[DATA SUPPLIED]
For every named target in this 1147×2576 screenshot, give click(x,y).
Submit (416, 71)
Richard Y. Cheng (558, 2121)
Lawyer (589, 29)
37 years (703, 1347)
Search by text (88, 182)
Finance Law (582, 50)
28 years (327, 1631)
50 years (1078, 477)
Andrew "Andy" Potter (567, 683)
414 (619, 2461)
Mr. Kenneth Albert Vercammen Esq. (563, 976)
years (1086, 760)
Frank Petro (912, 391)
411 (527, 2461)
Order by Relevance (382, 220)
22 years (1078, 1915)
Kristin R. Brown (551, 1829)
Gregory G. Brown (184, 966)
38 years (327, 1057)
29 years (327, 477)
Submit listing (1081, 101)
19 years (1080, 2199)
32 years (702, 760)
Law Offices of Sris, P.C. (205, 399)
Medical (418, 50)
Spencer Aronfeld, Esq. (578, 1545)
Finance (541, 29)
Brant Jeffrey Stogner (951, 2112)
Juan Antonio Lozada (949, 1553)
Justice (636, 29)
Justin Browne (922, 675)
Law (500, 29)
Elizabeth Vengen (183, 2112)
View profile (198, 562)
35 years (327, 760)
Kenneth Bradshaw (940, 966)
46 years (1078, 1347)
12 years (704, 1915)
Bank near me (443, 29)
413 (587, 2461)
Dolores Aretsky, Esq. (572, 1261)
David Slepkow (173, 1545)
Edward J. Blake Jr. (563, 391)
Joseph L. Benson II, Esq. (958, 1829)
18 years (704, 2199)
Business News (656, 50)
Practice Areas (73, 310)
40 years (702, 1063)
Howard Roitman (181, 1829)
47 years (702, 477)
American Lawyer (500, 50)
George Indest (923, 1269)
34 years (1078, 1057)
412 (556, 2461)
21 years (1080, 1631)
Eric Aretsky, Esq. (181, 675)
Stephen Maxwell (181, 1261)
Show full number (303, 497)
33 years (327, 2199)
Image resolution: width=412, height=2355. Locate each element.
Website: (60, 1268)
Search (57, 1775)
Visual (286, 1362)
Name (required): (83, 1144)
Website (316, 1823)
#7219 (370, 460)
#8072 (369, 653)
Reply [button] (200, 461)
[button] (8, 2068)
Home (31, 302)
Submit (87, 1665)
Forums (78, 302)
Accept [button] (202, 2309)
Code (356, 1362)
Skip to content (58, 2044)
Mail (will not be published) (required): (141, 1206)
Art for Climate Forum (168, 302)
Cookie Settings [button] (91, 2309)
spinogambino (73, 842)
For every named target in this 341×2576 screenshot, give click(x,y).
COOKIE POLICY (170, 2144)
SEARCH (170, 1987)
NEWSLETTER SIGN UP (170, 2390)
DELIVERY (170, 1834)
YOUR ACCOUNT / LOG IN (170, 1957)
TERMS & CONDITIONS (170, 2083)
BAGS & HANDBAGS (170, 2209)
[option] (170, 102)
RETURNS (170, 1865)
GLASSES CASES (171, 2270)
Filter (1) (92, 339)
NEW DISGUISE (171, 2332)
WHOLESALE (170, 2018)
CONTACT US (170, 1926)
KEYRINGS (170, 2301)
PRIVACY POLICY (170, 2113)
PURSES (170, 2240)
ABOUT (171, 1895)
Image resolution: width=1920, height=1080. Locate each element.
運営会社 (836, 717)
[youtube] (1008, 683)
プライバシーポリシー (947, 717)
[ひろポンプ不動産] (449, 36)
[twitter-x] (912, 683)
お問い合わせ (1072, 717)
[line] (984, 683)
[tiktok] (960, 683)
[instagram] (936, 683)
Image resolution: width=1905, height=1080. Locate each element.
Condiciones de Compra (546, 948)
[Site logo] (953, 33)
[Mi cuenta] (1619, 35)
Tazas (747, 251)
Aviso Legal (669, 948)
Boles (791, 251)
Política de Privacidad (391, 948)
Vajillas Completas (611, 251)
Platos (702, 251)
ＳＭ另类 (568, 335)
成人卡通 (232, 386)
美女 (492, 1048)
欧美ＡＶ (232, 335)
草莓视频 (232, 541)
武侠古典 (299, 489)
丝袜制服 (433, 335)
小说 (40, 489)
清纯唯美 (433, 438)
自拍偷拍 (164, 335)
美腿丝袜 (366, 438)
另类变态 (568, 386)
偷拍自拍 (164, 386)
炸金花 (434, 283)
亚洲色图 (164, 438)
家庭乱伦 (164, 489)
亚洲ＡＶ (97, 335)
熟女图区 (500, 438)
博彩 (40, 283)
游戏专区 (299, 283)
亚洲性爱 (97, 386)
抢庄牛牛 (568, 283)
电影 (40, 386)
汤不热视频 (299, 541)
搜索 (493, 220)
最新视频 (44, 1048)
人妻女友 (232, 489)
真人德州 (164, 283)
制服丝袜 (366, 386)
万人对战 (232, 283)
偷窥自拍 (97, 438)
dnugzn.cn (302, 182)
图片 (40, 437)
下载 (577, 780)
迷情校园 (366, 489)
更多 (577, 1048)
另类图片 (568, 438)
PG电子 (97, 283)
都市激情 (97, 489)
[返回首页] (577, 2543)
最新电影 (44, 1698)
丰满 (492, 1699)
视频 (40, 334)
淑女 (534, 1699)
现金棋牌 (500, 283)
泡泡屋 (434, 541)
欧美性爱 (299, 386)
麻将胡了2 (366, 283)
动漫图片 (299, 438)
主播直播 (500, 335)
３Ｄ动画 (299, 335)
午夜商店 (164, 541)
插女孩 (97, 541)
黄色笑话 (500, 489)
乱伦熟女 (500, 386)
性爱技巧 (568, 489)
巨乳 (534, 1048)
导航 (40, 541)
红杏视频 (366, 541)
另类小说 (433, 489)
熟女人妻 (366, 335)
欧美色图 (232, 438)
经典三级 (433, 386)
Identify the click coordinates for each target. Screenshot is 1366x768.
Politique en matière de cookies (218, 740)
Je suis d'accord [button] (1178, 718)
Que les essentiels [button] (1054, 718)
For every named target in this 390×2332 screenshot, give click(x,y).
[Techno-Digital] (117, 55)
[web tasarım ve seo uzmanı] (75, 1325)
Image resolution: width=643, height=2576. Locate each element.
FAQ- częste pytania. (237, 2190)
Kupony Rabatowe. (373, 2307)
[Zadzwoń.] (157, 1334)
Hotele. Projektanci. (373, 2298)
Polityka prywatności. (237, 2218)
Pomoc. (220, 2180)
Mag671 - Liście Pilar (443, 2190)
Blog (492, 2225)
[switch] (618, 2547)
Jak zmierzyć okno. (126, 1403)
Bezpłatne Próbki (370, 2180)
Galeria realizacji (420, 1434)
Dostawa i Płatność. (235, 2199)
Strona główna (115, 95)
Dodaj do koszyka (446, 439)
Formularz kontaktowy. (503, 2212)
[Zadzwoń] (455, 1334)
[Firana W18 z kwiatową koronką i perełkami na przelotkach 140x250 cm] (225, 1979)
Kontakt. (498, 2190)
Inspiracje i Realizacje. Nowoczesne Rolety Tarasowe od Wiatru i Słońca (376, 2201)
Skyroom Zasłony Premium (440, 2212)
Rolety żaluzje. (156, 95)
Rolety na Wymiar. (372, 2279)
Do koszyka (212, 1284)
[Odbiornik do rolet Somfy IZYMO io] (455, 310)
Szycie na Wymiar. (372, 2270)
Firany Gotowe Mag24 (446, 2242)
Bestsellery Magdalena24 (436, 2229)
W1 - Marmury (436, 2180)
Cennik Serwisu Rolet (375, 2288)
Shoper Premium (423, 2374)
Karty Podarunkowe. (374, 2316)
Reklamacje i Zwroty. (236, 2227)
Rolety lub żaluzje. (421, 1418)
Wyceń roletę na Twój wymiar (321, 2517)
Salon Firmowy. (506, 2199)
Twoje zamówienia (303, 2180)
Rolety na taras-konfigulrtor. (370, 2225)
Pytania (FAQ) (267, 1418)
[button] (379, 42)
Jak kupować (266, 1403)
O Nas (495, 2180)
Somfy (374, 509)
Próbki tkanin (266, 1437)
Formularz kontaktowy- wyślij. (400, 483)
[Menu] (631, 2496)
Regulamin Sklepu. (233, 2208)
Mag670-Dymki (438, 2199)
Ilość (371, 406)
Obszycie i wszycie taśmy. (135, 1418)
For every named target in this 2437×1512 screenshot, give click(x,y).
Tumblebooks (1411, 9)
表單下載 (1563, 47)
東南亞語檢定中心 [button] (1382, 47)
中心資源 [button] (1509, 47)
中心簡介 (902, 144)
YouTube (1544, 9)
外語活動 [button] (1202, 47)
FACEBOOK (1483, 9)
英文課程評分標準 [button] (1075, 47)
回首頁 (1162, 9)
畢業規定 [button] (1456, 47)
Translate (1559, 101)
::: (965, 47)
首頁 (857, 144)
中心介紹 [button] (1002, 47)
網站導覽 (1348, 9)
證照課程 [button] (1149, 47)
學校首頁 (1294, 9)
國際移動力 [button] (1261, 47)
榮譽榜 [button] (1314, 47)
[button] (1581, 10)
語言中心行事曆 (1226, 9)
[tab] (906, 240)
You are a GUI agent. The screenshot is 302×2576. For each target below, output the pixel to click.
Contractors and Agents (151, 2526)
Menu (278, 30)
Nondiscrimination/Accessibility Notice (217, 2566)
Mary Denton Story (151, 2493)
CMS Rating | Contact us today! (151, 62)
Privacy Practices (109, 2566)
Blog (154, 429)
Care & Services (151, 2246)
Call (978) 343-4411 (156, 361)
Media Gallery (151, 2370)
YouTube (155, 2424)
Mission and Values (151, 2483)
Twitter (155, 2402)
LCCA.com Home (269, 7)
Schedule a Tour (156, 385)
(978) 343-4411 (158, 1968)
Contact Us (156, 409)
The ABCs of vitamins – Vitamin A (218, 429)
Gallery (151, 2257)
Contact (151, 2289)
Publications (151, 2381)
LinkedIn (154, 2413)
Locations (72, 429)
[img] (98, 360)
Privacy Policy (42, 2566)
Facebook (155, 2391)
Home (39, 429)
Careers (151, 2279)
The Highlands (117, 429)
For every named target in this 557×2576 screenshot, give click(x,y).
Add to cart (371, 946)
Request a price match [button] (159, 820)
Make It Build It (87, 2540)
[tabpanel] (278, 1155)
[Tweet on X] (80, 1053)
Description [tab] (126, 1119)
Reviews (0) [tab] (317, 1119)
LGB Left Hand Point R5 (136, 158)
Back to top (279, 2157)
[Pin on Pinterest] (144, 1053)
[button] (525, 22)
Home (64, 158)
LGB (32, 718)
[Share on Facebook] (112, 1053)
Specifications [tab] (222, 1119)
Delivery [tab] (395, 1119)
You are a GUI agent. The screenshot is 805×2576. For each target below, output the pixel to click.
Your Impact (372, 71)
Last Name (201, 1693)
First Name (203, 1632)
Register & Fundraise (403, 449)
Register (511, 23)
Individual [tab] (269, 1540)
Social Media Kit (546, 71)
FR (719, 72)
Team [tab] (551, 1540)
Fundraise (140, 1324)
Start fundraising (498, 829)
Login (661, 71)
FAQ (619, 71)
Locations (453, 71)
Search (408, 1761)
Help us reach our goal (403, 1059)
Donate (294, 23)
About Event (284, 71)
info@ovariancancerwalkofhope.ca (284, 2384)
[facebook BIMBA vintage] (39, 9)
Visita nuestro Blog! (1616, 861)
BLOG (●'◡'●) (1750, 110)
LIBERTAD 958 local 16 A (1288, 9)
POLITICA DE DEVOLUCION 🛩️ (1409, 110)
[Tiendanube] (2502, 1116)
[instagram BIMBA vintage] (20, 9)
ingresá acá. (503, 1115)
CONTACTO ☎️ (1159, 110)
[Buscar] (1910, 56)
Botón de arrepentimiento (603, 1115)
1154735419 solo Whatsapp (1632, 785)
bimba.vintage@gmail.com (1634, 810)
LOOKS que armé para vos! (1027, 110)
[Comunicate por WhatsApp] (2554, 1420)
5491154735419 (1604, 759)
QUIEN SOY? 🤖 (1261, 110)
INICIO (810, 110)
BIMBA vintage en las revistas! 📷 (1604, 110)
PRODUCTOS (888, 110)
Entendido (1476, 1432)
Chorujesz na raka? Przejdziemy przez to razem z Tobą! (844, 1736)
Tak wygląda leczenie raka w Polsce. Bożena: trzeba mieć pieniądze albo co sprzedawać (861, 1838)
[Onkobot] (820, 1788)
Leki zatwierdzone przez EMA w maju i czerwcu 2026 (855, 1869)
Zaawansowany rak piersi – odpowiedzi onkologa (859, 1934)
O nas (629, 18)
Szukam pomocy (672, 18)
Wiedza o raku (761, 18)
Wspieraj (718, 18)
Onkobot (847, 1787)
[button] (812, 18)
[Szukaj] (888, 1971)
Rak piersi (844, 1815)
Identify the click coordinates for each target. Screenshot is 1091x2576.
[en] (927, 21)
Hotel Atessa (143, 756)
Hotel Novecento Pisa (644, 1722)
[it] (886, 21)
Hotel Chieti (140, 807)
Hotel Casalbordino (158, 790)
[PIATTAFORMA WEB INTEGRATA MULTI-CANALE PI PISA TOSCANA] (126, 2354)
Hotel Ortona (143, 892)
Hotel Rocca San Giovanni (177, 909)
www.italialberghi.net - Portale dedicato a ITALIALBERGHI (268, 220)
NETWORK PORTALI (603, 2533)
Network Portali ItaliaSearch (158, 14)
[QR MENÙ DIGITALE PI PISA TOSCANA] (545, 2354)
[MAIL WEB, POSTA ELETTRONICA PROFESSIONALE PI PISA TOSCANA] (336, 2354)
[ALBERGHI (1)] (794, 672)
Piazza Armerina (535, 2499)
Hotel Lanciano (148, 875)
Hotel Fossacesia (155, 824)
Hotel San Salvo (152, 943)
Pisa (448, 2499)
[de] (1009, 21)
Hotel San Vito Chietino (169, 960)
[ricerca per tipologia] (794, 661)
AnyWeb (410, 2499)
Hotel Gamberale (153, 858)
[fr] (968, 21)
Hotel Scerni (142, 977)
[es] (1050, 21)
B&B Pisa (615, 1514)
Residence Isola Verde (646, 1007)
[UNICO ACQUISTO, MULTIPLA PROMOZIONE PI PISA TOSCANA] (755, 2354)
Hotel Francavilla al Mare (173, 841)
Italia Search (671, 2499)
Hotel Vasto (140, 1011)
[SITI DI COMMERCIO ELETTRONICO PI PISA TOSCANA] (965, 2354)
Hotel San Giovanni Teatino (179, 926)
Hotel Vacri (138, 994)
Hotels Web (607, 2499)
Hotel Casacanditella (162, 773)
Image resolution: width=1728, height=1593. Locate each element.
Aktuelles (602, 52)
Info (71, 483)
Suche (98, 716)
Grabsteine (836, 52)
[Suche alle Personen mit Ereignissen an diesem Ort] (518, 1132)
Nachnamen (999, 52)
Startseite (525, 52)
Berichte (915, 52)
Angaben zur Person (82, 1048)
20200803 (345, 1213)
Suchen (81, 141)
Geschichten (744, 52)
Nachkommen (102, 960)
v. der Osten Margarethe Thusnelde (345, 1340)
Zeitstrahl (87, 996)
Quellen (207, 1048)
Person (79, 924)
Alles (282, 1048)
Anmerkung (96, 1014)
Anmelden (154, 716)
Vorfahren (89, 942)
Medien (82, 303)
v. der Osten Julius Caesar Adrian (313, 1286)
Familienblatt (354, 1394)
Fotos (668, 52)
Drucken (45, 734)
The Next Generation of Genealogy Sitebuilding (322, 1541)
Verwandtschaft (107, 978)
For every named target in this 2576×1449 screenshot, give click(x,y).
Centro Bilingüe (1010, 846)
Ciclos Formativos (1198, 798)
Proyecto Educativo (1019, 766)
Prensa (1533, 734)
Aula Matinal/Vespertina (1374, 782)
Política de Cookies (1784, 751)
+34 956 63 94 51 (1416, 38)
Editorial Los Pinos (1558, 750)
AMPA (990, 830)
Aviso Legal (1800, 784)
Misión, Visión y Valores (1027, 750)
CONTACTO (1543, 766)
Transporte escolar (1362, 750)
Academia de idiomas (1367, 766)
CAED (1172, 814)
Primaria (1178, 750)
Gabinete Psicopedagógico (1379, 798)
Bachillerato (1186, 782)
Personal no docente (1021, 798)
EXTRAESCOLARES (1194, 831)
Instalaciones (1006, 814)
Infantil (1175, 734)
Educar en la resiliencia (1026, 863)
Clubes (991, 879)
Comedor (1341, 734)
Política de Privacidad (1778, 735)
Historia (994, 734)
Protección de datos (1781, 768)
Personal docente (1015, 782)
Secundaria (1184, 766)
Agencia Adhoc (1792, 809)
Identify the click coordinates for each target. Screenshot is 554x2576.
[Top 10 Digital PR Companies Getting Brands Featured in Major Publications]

[ASSIGNED TASK]
All that is wanted is the stretch of lines above from the one containing "Hotel San Vito Chietino (169, 960)" through the one containing "Info (71, 483)", duplicated exactly.

[ANSWER TO THIS EXERCISE]
Hotel San Vito Chietino (169, 960)
[ricerca per tipologia] (794, 661)
AnyWeb (410, 2499)
Hotel Gamberale (153, 858)
[fr] (968, 21)
Hotel Scerni (142, 977)
[es] (1050, 21)
B&B Pisa (615, 1514)
Residence Isola Verde (646, 1007)
[UNICO ACQUISTO, MULTIPLA PROMOZIONE PI PISA TOSCANA] (755, 2354)
Hotel Francavilla al Mare (173, 841)
Italia Search (671, 2499)
Hotel Vasto (140, 1011)
[SITI DI COMMERCIO ELETTRONICO PI PISA TOSCANA] (965, 2354)
Hotel San Giovanni Teatino (179, 926)
Hotel Vacri (138, 994)
Hotels Web (607, 2499)
Hotel Casacanditella (162, 773)
Image resolution: width=1728, height=1593. Locate each element.
Aktuelles (602, 52)
Info (71, 483)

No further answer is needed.